→ Work task: Output the full listing exactly, character for character.

→ The data:
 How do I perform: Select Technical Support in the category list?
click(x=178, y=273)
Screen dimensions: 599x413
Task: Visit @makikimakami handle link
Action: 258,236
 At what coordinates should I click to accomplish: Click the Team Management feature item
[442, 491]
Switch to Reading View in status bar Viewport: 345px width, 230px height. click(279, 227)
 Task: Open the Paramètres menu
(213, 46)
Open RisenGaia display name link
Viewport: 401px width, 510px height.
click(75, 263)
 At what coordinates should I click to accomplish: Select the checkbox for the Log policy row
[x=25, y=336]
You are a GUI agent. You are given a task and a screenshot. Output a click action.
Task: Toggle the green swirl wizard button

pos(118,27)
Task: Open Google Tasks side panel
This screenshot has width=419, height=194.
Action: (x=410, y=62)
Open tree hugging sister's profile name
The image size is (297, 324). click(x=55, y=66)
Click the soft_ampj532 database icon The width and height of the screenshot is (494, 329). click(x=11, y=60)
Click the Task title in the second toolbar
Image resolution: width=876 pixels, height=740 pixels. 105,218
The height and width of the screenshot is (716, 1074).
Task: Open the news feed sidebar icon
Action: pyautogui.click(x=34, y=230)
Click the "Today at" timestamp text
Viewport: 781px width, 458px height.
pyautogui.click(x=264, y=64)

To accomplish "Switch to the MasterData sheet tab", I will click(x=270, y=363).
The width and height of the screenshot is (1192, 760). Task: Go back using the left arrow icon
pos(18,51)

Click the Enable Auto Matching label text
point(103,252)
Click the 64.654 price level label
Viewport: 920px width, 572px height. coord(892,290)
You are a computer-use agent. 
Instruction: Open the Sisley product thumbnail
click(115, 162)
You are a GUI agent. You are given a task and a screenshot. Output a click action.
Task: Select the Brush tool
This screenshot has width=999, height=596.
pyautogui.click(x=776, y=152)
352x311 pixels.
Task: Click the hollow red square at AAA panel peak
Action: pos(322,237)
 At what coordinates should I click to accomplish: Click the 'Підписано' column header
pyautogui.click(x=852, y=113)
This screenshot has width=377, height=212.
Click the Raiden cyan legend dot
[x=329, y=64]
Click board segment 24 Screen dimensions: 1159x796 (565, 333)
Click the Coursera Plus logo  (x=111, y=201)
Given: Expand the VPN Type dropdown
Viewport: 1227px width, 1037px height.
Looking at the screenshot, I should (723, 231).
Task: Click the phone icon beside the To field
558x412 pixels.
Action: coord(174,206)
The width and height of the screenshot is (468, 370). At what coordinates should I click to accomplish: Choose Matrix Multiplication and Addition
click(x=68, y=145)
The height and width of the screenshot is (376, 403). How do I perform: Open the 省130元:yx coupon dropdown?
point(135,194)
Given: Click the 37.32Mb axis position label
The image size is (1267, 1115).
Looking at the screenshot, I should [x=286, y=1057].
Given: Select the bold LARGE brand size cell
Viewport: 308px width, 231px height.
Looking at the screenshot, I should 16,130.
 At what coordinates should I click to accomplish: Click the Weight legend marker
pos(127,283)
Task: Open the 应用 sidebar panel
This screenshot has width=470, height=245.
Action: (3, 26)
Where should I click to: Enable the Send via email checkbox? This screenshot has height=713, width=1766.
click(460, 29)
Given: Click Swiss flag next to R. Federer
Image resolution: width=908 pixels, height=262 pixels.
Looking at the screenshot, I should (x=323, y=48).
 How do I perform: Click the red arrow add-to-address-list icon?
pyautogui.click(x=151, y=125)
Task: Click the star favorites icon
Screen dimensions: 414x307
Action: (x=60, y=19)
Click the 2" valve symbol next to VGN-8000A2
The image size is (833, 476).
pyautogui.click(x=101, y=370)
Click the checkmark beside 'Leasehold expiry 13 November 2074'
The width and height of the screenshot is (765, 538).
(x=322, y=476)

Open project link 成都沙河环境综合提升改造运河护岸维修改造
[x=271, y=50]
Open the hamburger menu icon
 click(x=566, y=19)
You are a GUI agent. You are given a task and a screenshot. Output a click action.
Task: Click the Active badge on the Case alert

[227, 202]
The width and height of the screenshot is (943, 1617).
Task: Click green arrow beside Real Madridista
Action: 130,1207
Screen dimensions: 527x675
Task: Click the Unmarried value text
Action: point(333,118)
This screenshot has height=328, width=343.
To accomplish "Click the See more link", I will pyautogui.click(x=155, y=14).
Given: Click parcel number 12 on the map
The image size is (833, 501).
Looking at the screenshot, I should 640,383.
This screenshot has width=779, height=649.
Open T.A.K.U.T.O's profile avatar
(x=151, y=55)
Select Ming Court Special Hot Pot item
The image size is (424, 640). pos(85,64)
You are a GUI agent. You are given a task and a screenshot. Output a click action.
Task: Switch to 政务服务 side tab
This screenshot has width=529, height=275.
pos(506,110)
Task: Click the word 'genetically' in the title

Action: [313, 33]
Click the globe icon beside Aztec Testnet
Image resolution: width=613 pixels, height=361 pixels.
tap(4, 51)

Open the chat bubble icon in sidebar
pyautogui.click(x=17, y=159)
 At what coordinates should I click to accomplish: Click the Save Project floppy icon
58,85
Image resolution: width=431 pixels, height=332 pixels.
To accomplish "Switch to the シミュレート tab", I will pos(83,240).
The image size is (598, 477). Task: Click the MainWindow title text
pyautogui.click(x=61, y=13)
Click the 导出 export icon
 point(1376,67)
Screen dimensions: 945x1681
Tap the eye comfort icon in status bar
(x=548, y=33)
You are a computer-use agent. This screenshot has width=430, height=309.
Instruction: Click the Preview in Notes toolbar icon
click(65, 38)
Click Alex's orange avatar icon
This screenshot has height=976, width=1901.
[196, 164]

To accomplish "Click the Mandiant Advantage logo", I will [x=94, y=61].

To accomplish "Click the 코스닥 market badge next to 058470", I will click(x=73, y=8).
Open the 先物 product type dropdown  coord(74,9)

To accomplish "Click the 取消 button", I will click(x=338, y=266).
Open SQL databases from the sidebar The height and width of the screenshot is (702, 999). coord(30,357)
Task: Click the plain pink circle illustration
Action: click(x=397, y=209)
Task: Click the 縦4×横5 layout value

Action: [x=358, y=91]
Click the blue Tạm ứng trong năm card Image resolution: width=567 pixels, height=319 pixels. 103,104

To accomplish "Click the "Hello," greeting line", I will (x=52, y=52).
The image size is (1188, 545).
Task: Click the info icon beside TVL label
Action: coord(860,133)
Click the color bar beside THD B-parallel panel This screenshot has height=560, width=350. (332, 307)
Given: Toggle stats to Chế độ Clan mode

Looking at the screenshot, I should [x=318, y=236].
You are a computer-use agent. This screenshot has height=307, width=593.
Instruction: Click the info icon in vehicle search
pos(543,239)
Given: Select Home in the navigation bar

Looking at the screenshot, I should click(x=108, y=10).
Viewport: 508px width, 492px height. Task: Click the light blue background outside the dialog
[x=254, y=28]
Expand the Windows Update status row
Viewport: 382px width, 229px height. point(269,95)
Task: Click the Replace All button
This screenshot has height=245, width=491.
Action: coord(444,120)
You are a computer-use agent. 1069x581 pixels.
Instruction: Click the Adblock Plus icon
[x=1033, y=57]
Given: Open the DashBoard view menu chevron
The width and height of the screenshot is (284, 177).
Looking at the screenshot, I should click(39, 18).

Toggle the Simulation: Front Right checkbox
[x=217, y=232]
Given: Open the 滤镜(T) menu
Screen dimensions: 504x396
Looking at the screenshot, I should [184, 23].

→ Solution for this problem:
 How do I perform: Select Technical Support in the category list?
click(x=178, y=273)
Screen dimensions: 599x413
Task: Visit @makikimakami handle link
Action: 258,236
 At what coordinates should I click to accomplish: Click the Team Management feature item
[442, 491]
Switch to Reading View in status bar Viewport: 345px width, 230px height. click(279, 227)
 Task: Open the Paramètres menu
(213, 46)
Open RisenGaia display name link
Viewport: 401px width, 510px height.
click(75, 263)
 At what coordinates should I click to accomplish: Select the checkbox for the Log policy row
[x=25, y=336]
You are a GUI agent. You are given a task and a screenshot. Output a click action.
Task: Toggle the green swirl wizard button

pos(118,27)
Task: Open Google Tasks side panel
This screenshot has width=419, height=194.
Action: (x=410, y=62)
Open tree hugging sister's profile name
The image size is (297, 324). click(x=55, y=66)
Click the soft_ampj532 database icon The width and height of the screenshot is (494, 329). click(x=11, y=60)
Click the Task title in the second toolbar
Image resolution: width=876 pixels, height=740 pixels. 105,218
The height and width of the screenshot is (716, 1074).
Task: Open the news feed sidebar icon
Action: pyautogui.click(x=34, y=230)
Click the "Today at" timestamp text
Viewport: 781px width, 458px height.
pyautogui.click(x=264, y=64)

To accomplish "Switch to the MasterData sheet tab", I will click(x=270, y=363).
The width and height of the screenshot is (1192, 760). Task: Go back using the left arrow icon
pos(18,51)

Click the Enable Auto Matching label text
point(103,252)
Click the 64.654 price level label
Viewport: 920px width, 572px height. coord(892,290)
You are a computer-use agent. 
Instruction: Open the Sisley product thumbnail
click(115, 162)
You are a GUI agent. You are given a task and a screenshot. Output a click action.
Task: Select the Brush tool
This screenshot has width=999, height=596.
pyautogui.click(x=776, y=152)
352x311 pixels.
Task: Click the hollow red square at AAA panel peak
Action: pos(322,237)
 At what coordinates should I click to accomplish: Click the 'Підписано' column header
pyautogui.click(x=852, y=113)
This screenshot has width=377, height=212.
Click the Raiden cyan legend dot
[x=329, y=64]
Click board segment 24 Screen dimensions: 1159x796 (565, 333)
Click the Coursera Plus logo  (x=111, y=201)
Given: Expand the VPN Type dropdown
Viewport: 1227px width, 1037px height.
Looking at the screenshot, I should (723, 231).
Task: Click the phone icon beside the To field
558x412 pixels.
Action: coord(174,206)
The width and height of the screenshot is (468, 370). At what coordinates should I click to accomplish: Choose Matrix Multiplication and Addition
click(x=68, y=145)
The height and width of the screenshot is (376, 403). How do I perform: Open the 省130元:yx coupon dropdown?
point(135,194)
Given: Click the 37.32Mb axis position label
The image size is (1267, 1115).
Looking at the screenshot, I should [x=286, y=1057].
Given: Select the bold LARGE brand size cell
Viewport: 308px width, 231px height.
Looking at the screenshot, I should 16,130.
 At what coordinates should I click to accomplish: Click the Weight legend marker
pos(127,283)
Task: Open the 应用 sidebar panel
This screenshot has width=470, height=245.
Action: (3, 26)
Where should I click to: Enable the Send via email checkbox? This screenshot has height=713, width=1766.
click(460, 29)
Given: Click Swiss flag next to R. Federer
Image resolution: width=908 pixels, height=262 pixels.
Looking at the screenshot, I should (x=323, y=48).
 How do I perform: Click the red arrow add-to-address-list icon?
pyautogui.click(x=151, y=125)
Task: Click the star favorites icon
Screen dimensions: 414x307
Action: (x=60, y=19)
Click the 2" valve symbol next to VGN-8000A2
The image size is (833, 476).
pyautogui.click(x=101, y=370)
Click the checkmark beside 'Leasehold expiry 13 November 2074'
The width and height of the screenshot is (765, 538).
(x=322, y=476)

Open project link 成都沙河环境综合提升改造运河护岸维修改造
[x=271, y=50]
Open the hamburger menu icon
 click(x=566, y=19)
You are a GUI agent. You are given a task and a screenshot. Output a click action.
Task: Click the Active badge on the Case alert

[227, 202]
The width and height of the screenshot is (943, 1617).
Task: Click green arrow beside Real Madridista
Action: 130,1207
Screen dimensions: 527x675
Task: Click the Unmarried value text
Action: point(333,118)
This screenshot has height=328, width=343.
To accomplish "Click the See more link", I will pyautogui.click(x=155, y=14).
Given: Click parcel number 12 on the map
The image size is (833, 501).
Looking at the screenshot, I should 640,383.
This screenshot has width=779, height=649.
Open T.A.K.U.T.O's profile avatar
(x=151, y=55)
Select Ming Court Special Hot Pot item
The image size is (424, 640). pos(85,64)
You are a GUI agent. You are given a task and a screenshot. Output a click action.
Task: Switch to 政务服务 side tab
This screenshot has width=529, height=275.
pos(506,110)
Task: Click the word 'genetically' in the title

Action: [313, 33]
Click the globe icon beside Aztec Testnet
Image resolution: width=613 pixels, height=361 pixels.
tap(4, 51)

Open the chat bubble icon in sidebar
pyautogui.click(x=17, y=159)
 At what coordinates should I click to accomplish: Click the Save Project floppy icon
58,85
Image resolution: width=431 pixels, height=332 pixels.
To accomplish "Switch to the シミュレート tab", I will pos(83,240).
The image size is (598, 477). Task: Click the MainWindow title text
pyautogui.click(x=61, y=13)
Click the 导出 export icon
 point(1376,67)
Screen dimensions: 945x1681
Tap the eye comfort icon in status bar
(x=548, y=33)
You are a computer-use agent. This screenshot has width=430, height=309.
Instruction: Click the Preview in Notes toolbar icon
click(65, 38)
Click Alex's orange avatar icon
This screenshot has height=976, width=1901.
[196, 164]

To accomplish "Click the Mandiant Advantage logo", I will [x=94, y=61].

To accomplish "Click the 코스닥 market badge next to 058470", I will click(x=73, y=8).
Open the 先物 product type dropdown  coord(74,9)

To accomplish "Click the 取消 button", I will click(x=338, y=266).
Open SQL databases from the sidebar The height and width of the screenshot is (702, 999). coord(30,357)
Task: Click the plain pink circle illustration
Action: click(x=397, y=209)
Task: Click the 縦4×横5 layout value

Action: [x=358, y=91]
Click the blue Tạm ứng trong năm card Image resolution: width=567 pixels, height=319 pixels. 103,104

To accomplish "Click the "Hello," greeting line", I will (x=52, y=52).
The image size is (1188, 545).
Task: Click the info icon beside TVL label
Action: coord(860,133)
Click the color bar beside THD B-parallel panel This screenshot has height=560, width=350. (332, 307)
Given: Toggle stats to Chế độ Clan mode

Looking at the screenshot, I should [x=318, y=236].
You are a computer-use agent. This screenshot has height=307, width=593.
Instruction: Click the info icon in vehicle search
pos(543,239)
Given: Select Home in the navigation bar

Looking at the screenshot, I should click(x=108, y=10).
Viewport: 508px width, 492px height. Task: Click the light blue background outside the dialog
[x=254, y=28]
Expand the Windows Update status row
Viewport: 382px width, 229px height. point(269,95)
Task: Click the Replace All button
This screenshot has height=245, width=491.
Action: coord(444,120)
You are a computer-use agent. 1069x581 pixels.
Instruction: Click the Adblock Plus icon
[x=1033, y=57]
Given: Open the DashBoard view menu chevron
The width and height of the screenshot is (284, 177).
Looking at the screenshot, I should click(39, 18).

Toggle the Simulation: Front Right checkbox
[x=217, y=232]
Given: Open the 滤镜(T) menu
Screen dimensions: 504x396
Looking at the screenshot, I should [184, 23].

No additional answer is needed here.